Vous êtes en pleine déprime (défi toltèque 18/52)

Vous êtes en pleine déprime (défi toltèque 18/52)

Il fait froid. L’hiver approche, et le temps est gris. Hier déjà, vous n’avez pas réussi à vous réchauffer, et à peine levé, vous vous rendez compte que vos extrémités sont gelées. Vous regardez par la fenêtre, et vous savez que ce matin encore, quand vous allez partir travailler, il fera nuit. Bref, aujourd’hui, c’est déprime !
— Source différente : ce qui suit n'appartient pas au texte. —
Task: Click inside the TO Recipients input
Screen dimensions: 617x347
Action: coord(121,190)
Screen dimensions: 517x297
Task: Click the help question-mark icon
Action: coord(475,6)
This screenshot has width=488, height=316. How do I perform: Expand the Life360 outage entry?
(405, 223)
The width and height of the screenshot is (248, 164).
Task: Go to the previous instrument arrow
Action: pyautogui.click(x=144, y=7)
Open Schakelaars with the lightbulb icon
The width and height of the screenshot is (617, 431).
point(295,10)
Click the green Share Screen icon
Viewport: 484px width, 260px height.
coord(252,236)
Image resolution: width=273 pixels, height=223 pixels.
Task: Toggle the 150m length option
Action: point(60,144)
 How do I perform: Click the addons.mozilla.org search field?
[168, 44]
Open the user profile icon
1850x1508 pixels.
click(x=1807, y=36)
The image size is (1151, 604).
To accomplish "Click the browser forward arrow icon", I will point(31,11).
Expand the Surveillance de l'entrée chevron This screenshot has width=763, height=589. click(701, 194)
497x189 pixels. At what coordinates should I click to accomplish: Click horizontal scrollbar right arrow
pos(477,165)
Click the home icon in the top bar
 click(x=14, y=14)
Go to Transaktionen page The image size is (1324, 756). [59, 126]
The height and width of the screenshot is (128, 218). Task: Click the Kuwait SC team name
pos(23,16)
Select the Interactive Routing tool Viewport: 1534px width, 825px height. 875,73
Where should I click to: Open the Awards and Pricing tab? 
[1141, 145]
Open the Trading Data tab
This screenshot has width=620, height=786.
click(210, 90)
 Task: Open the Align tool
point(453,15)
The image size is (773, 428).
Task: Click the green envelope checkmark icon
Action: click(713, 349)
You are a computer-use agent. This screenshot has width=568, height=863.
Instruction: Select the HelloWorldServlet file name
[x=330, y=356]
Vous vous enfoncez dans la déprime…

Effectivement, rien ne va ! Sur la table du salon, une pile de courrier et de factures en attente vous lorgne dès que vous passez devant. La machine à café fonctionne mal, et c’est un breuvage froid que vous portez à vos lèvres. Vous avez oublié d’acheter du beurre hier, si bien que c’est une biscotte nue que vous ingurgitez en guise de petit déjeuner. Vous êtes lent, mou, très peu motivé à rien. Si bien que quand vous partez de chez vous, vous êtes déjà en retard. La journée va être longue…

Quel comportement adopter ?

Quand vous broyez du noir, à quoi pensez-vous ?

  1. « L’avenir est moche comme le cul d’un sapajou. Je n’ai aucune chance. Quand je pense à tout ce que je pourrais entreprendre si je n’étais pas dans cet état ».
  2. « La peur est une projection négative sur quelque chose qui n’a pas encore eu lieu. Il faudrait que j’apaise mon esprit ».
  3. « Encore la faute à ce foutu temps. Dès qu’il pleut, ma journée est gâchée ! »

La première option n’est vraiment pas toltèque. Votre parole n’est pas impeccable, vous sombrez dans des suppositions et en plus vous prenez les choses personnellement.

La seconde réponse ouvre clairement le champ des possibilités. Vous comprenez d’où vient le problème, sans jugement, et avec objectivité.

Le troisième choix vous plonge dans un flux négatif, voire même dans une croyance limitante basée sur une affirmation personnelle. À oublier !

La déprime, vous pouvez la soigner tout seul !

Évidemment, la bonne réponse est la numéro 2, celle où prenez du recul, sans vous laissez emporter par la multitude de détails qui ne vont pas dans votre sens. Être un super-héros c’est savoir tenir compte de ses émotions. Pour ce faire, il suffit de les observer sans jugement. Être capable de faire cela, c’est en quelque sorte détenir un vrai super pouvoir par rapport aux autres personnes : celui de décider et d’agir en fonction de vous et de vos priorités, et non en fonction de vos émotions. Vous reprendrez ainsi le contrôle des évènements.